Week 5 at Recurse Center
04 May 2018Started off this week feeling not-so-good about myself, like I was just running waist-deep in mud, just trying to move forward but feeling so stuck. On Tuesday I made the very-good decision to break from my overarching goal (which had led me into video decoders and web assembly) and make a PBCore2.1 validator, which took only a small amount of time to produce good and useful results. I moved on from there into doing a bit of what I casually have been referring to as “javascript shitposting,” which is making things that don’t have much value and just cobbling together junk to make myself feel better.
This week, I am:
- reminding myself that I am farther along in my quest than I had originally mapped for myself
- reminding myself I am in a space where it’s okay to fail repeatedly and to follow paths I want to follow
- reminding myself I don’t have to know everything and I don’t have to learn everything
I’ve been thinking about a conversation I had with a batchmate a few weeks ago, about what we want to do after this whole adventure is over.

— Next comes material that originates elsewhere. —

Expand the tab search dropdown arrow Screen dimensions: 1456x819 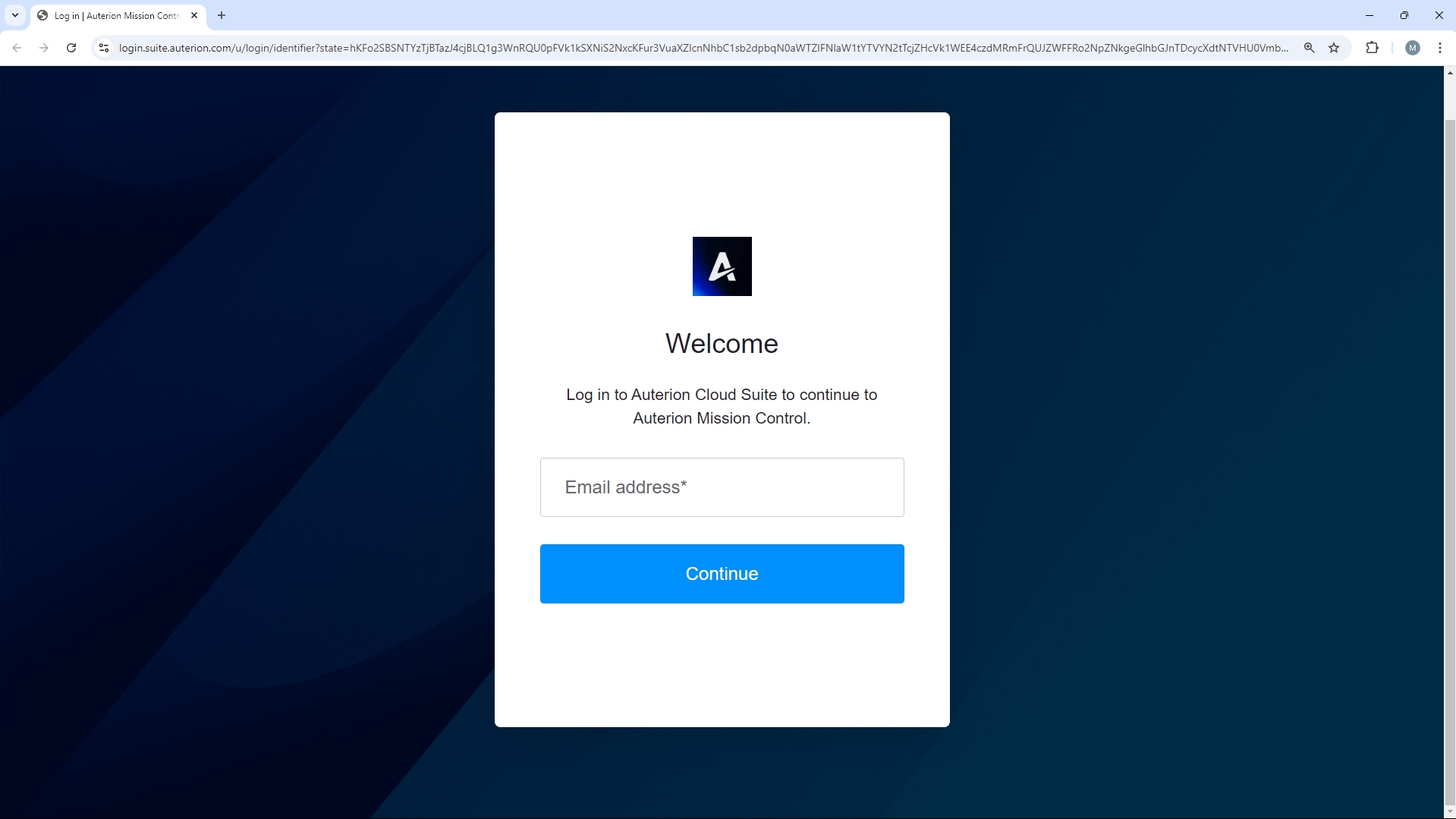coord(15,15)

At some point, I said (for the second time, among other things) that I just really had to care about what I was building. He paused and said something along the lines of “You really do care about that!” “Don’t you?” No. He said he cared about working with good people and with interesting technology, but what was being built didn’t matter all that much. I cannot imagine not caring. This often feels, in my day-to-day life and the repercussions I face as a result of it, more of a fault than a virtue.

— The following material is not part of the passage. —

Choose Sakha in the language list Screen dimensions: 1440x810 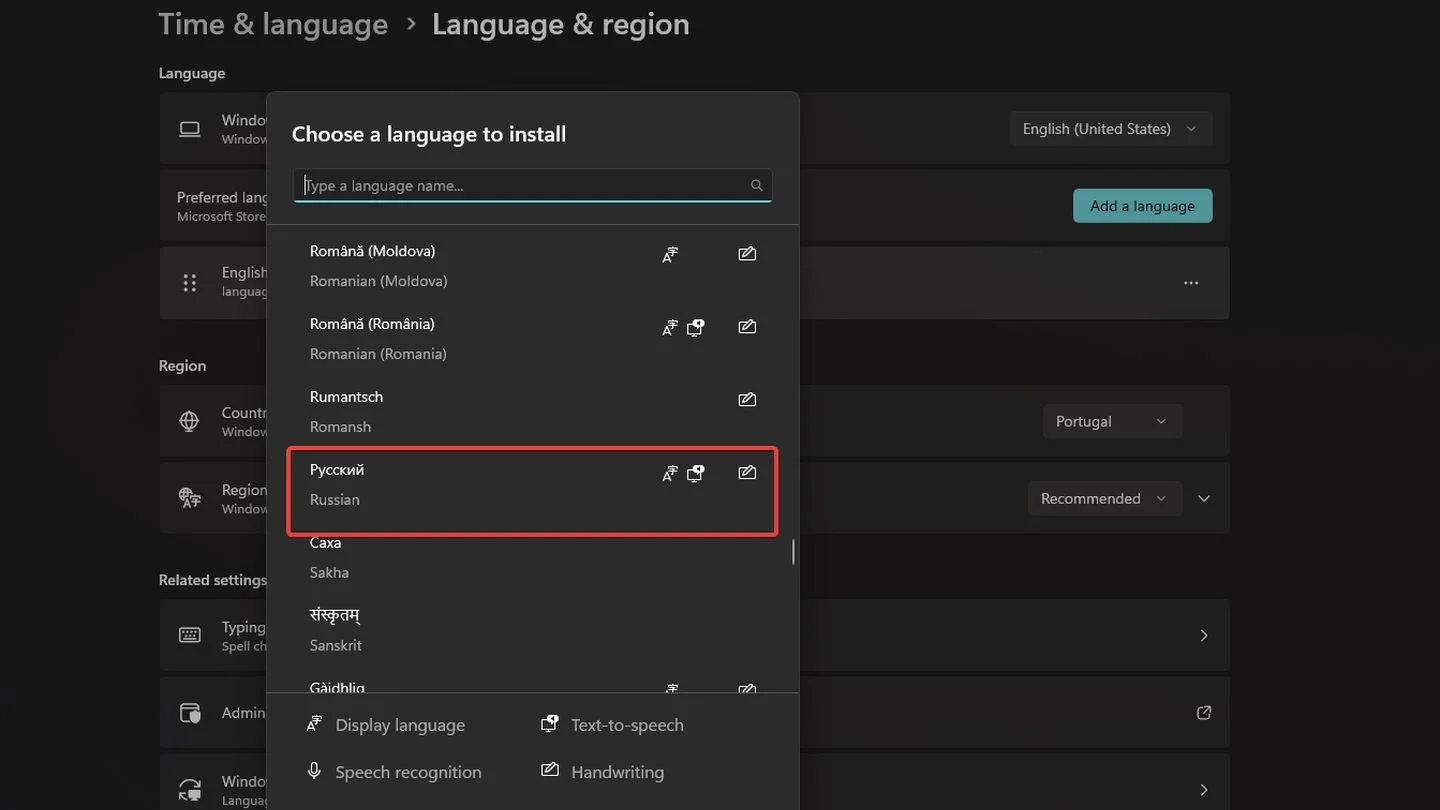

I can follow this analogy to even being here at RC. Last week I was feeling lost and wondering if I even enjoyed actual programming, but I think I was 1) mysteriously moody for unrelated reasons but especially 2) having a hard time finding a small, tangible project that had meaning for me. I’ve never been a person who can tolerate doing things that don’t matter just for the sake of doing them, so I am in fact a terrible programmer when it comes to doing the kinds of arbitrary tasks and hoops required to jump through to get a programming job, like solving mathy problems for fun. I have to accept this about myself – I’ll never enjoy doing that because it feels very pointless, even when the point is “good employment.”

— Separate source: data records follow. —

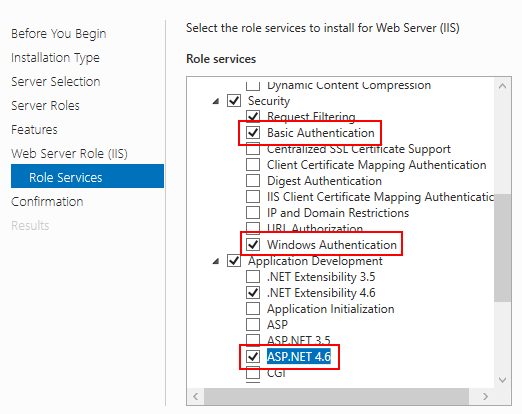
Task: Go to the Confirmation step
Action: [x=47, y=202]
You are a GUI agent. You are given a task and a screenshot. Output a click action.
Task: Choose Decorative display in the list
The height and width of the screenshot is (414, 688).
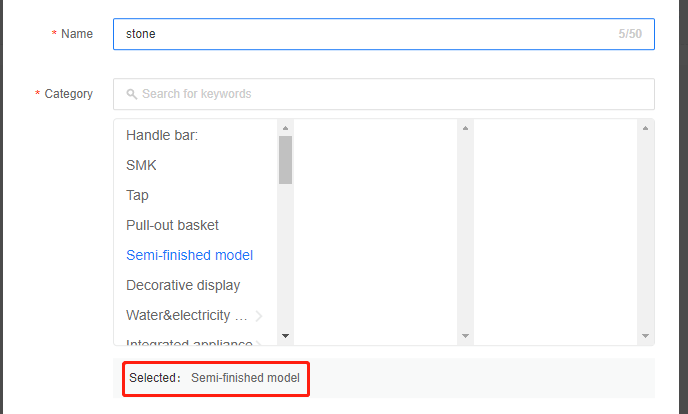(183, 285)
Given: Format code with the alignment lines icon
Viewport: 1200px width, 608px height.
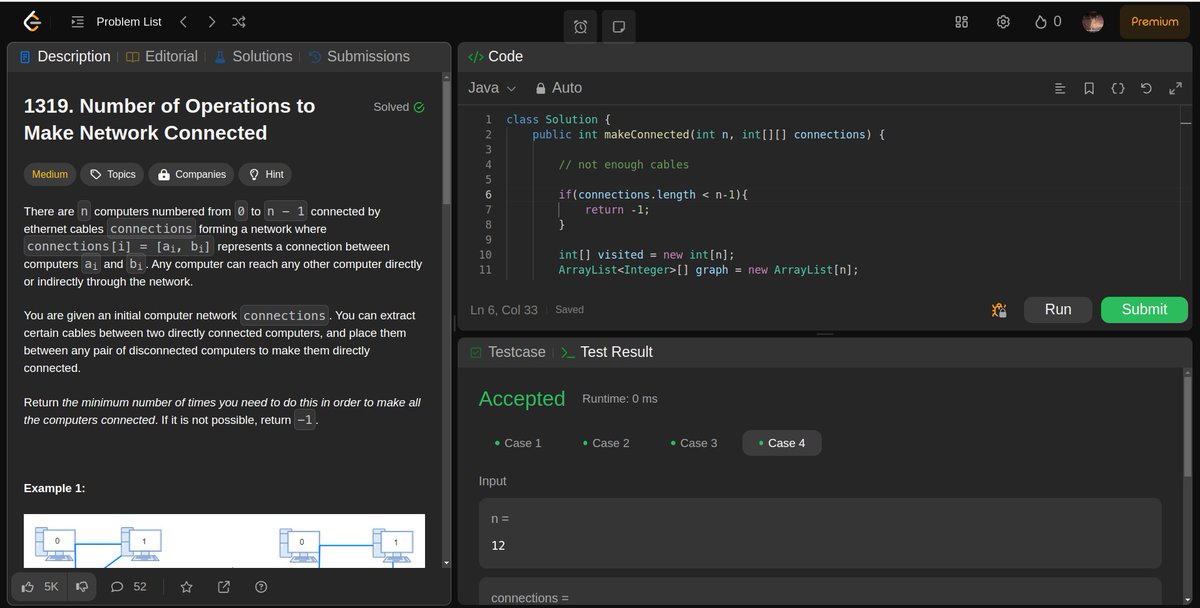Looking at the screenshot, I should (1059, 88).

But I’m feeling a lot better about my technical abilities. Last week I was kinda like “wah wah, I’m so terrible at all of this and I’ll never be better.” Taking a break from learning Rust and diving into video to do some webdev and javascripting and then returning to Rust+WASM+JavaScript and realizing that I have actually learned things gave me the perspective I needed to keep moving forward.
This week I was reminded of how much I really, really love the work I was doing prior to coming to RC, with Archivematica 1.7 being released (and buying myself a slice-o-cake), working on some UX stuff from Collab Cataloging Japan, and checking in with Mark Morris Dance Group’s cataloging project to tidy up a few things. I really love what I do and I am grateful to do it, but on the other hand I realize that I need to make choices that reflect in providing me with stable income and (most importantly) health care. I worry that working on things that I love and having health care and living in New York are not all things I am capable of having at the same time. This leaves me often feeling essentially unemployable. Despite my attempts to comfort other people on the job hunt now that being a good, kind, empathetic, intelligent, and creative person is very often antithetical to being a good prospective employee and to be in general wary of vocational awe, I am often subject to the same struggles.
It is very much a privilege to be able to live in a way that attempts to be aligned with one’s ethics.